Exercise goal: In the extract on operator controls for earth-moving machinery, please explain in one to three sentences why the third edition removed minimum and normal actuating forces, and state what requirement takes their place.

Extract provided:

◆ ◆ ◆ ◆ ◆ ◆ ◆

This document was prepared by Technical Committee ISO/TC 127, Earth-moving machinery,
Subcommittee SC 2, Safety ergonomics and general requirements.
This third edition cancels and replaces the second edition (ISO 10968:2004), which has been technically
revised.
The main changes compared to the previous edition are as follows:
— the document has been reorganized for easier interpretation;
— minimum and normal actuating forces have been removed;
— state­of­the­art solutions have been taken into account.
Any feedback or questions on this document should be directed to the user’s national standards body. A
complete listing of these bodies can be found at www .iso .org/members .html.
iv © ISO 2018 – All rights reserved

Introduction
This document specifies design criteria for operator controls on earth-moving machinery. As machines
have gone through significant developments since the first edition of ISO 10968 in 1995, this document
covers both legacy machines and state-of-the-art solutions. This needs to be taken into account when
reading the annexes.
As attachments and controls are becoming more advanced, it was considered important to reorganize
the document for easier interpretation whereby base machine, equipment and attachments were
separated in different annexes. As graders and dozers often have unique operator controls, it was also
decided to separate these two machine types into separate annexes.
Other important changes made in the third edition include the removal of minimum and normal
actuating forces for operator controls. It was considered that as there is a large variation in actuating
forces for different types of controls, providing standardized actuating forces was not feasible. Instead,
the manufacturer has to ensure that minimum actuating forces are enough to prevent inadvertent
activation.
While preparing this document, it was noted that levers are developing rapidly and there are large
differences even within a given machine family, for example excavators. The document therefore
tries to also account for the most advanced excavators, whereby more controls are added to levers in
order to allow for more functionality. Nothing in this document is to discourage the development of
new technologies and new technical measures as the state­of­the­art changes in order to improve the
operation of earthmoving machinery.
FINAL DRAFT INTERNATIONAL STANDARD ISO/FDIS 10968:2018(E)
Earth-moving machinery — Operator's controls
1 Scope
This document specifies requirements and guidelines for the operator’s controls on earth-moving
machinery as defined in ISO 6165, in as far as those controls relate to any direct-control machine. The
recommendations given for finger-, hand- and foot-operated controls are not intended to prevent usage
of other types of controls, control locations or control movements. This document is not applicable to
devices which are not directly related to machine control.
NOTE For remote operator control of machines, see ISO 15817.

◆ ◆ ◆ ◆ ◆ ◆ ◆

Stored data entries:
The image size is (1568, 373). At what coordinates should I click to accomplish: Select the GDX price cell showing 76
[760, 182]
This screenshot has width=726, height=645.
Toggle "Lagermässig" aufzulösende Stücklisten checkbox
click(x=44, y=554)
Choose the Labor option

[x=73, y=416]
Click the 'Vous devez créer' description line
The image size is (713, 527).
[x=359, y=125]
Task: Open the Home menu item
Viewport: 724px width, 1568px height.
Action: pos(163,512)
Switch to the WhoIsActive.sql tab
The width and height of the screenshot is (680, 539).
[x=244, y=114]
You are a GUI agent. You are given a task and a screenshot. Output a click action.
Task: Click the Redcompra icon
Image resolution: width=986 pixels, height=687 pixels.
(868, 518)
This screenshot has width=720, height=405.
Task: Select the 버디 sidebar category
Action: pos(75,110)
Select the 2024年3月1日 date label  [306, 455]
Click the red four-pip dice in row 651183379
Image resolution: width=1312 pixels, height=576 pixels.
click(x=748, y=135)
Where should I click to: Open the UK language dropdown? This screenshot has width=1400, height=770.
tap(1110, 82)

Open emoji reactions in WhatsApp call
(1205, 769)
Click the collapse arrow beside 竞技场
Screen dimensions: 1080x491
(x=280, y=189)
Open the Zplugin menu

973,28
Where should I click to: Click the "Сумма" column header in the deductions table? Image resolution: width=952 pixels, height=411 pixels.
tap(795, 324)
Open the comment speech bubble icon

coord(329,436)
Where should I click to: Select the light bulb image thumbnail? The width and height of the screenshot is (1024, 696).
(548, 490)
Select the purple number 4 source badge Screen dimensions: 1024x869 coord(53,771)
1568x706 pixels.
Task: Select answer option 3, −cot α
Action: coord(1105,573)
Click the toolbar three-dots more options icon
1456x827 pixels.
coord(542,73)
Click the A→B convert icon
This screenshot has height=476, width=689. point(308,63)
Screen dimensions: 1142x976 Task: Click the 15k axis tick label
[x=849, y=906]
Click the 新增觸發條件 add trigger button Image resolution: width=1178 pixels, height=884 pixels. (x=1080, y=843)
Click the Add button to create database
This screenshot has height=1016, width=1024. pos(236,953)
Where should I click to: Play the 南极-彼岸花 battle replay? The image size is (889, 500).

◆ ◆ ◆ ◆ ◆ ◆ ◆

Solution: Actuating forces vary widely among different types of controls, so providing standardized actuating forces was judged not feasible. Instead, the manufacturer has to ensure that minimum actuating forces are enough to prevent inadvertent activation.